Speech synthesis and recognition systems (TTS, STT): Application in the sound search engine of the university library “svetozar markovic”
Abstract
This paper addresses the topics of speech synthesis technology (text-to-speech — TTS) and speech recognition technology (speech-to-text — STT), with a focus on their application in the sound search engine of the University Library “Svetozar Marković”. The introductory section elaborates on the subject both theoretically and from a historical perspective, starting with mechanical devices from the 18th century, such as Kratzenstein’s vocal tract model from 1779, up to modern systems based on artificial intelligence and deep learning. The development of these technologies for the Serbian language is also mentioned, from the first systems in the mid-1980s to today’s solutions. The paper describes the implementation of a search engine for audio recordings from the University Library’s YouTube channel, which uses Whisper JAX technology for speech recognition, achieving recognition accuracy of over 90%. The processes of metadata collection, speech transcription, data processing, and storage in a Lucene/Solr-based database are described in detail.
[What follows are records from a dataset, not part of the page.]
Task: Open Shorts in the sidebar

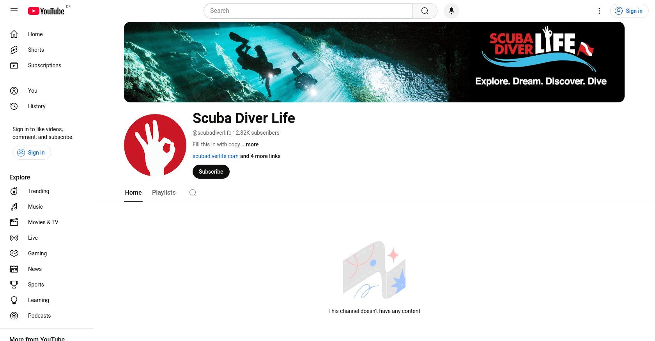Action: pos(36,50)
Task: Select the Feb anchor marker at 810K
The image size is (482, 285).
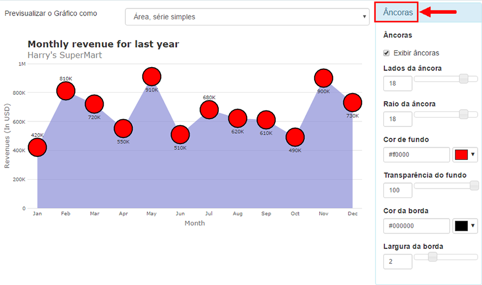Action: click(x=66, y=91)
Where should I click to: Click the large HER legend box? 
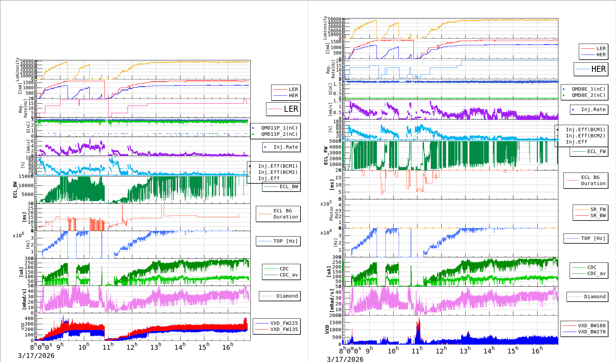tap(591, 69)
The system enables searching transcribed content with support for finding similar words using Levenshtein distance, which increases search efficiency despite possible errors in speech recognition. Challenges such as the lack of temporal subject descriptors in metadata and the dependence of recognition quality on the quality of the source recording are also discussed. The conclusion is that the developed system is a useful tool that facilitates access to the library’s audiovisual content, with plans for further development and expansion of its functionality.